10歳の千尋は両親と無人の町へ迷い込む。両親は千尋が止めても聞かず勝手に食べ物を食べ豚に変えられてしまう。魔法使いの少年ハクに助けられた千尋八百万の神が疲れを癒す湯屋で働くことに。湯屋の主で魔女の湯婆婆に名前を奪われた千と名を変えた千尋は働きながら両親を助けようとする。

 

感想

124分なのでジブリ映画としては長いのかな?でも長さを全く感じさせないです。こんなことわたしが言うのもお恥ずかしいですが一切無駄がない。全てのシーン、全てのカット、全てのセリフに意味があります。映画とは時間の芸術である、と私シナリオ習ってた時に言われたんですけどまさにそれ!

散々みんなこの映画について語っているので繰り返しを避けますが、避けちゃうと何も言うことないんですけど、まずカオナシ、いいですよね。このキャラクター。怖い。でも悲しい。そしてちょっと可愛いんですよ。一応この映画の悪役なんです。油屋の従業員3人食べてるんで。でもカオナシって不思議で、千尋が主人公だからって言うのもあるんですが「悪だから倒さねばならない」っていう相手じゃないんですね。ひょっとしたら主人公が違ったら殺していたかもしれないけれど、こういう欲望と寂しさの具現化みたいな人、物理攻撃じゃ倒せないだろう。千尋に砂金を出したのに拒否られたカオナシの「いやだ」「さみしい」「千欲しい、千欲しい」って言うセリフ、怖いけれどさみしい、悲しいセリフです。

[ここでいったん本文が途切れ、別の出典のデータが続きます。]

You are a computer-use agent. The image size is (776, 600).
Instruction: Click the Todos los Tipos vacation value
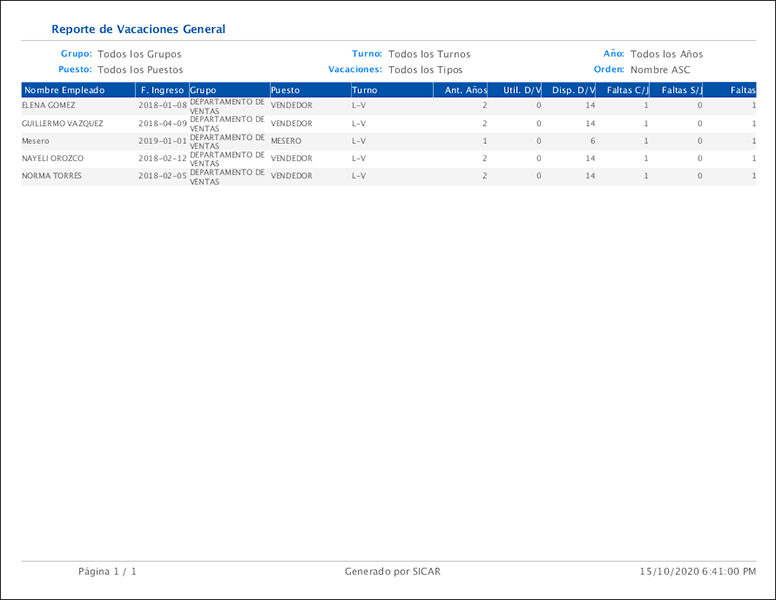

ハクって実はそんなに千尋を助けてないですし、千尋が油屋でガンガンに働き出してからは出て来なくなっちゃうんですけど、最初の出会い、なんか丸いの食べさせて魔法で立たせてくれるの、釜爺を探せの助言、その後の「ハク様と呼べ」のツン、そしておにぎりのデレ、と的確に印象に残る優しさを出してくるので後半千尋がハクのためにめちゃくちゃ勇気出して頑張っても違和感ないんですよ。登場人物の動機に疑問が湧かない。脚本がうまいんですよ。うまい〜! 絵は当然めちゃくちゃ綺麗。音楽も最高。言うまでもないですね〜。

そしてこの映画で印象的なのは水ですね。水が非常に印象的に使われる。流水が汚れを洗い流し、浄化し、汚れたもの、悪いものの中には汚れた汚い水が溜まっている。 あとあれですね、この映画、異界と我々の世界との境界がよく出てくる。まずトンネル、川、橋。全部異界との境界だったり、異界とこちらをつなぐものだったりします。書いてると無限なのであれですけど、悪いものとかあちらものって川を渡れなかったりするんですよ。あとあれもそうですね。エレベーター。湯婆婆の部屋、最上階でしょう?あれ、経営者だから当然なんですけど、エレベーターって空間を縦に貫いているので、あれも異界との道なんですよね。下の方はバックヤード、釜爺なんかが働いてるところですね。それからお客さんがお風呂に入っていたり宴会をしている表の騒がしく華やかな油屋があって、そして最上階は豪華で静かな湯婆婆ハウス。全く雰囲気が違います。 この映画は行きて帰りし物語ですけど物語内でも沢山行き来しているの面白いですね。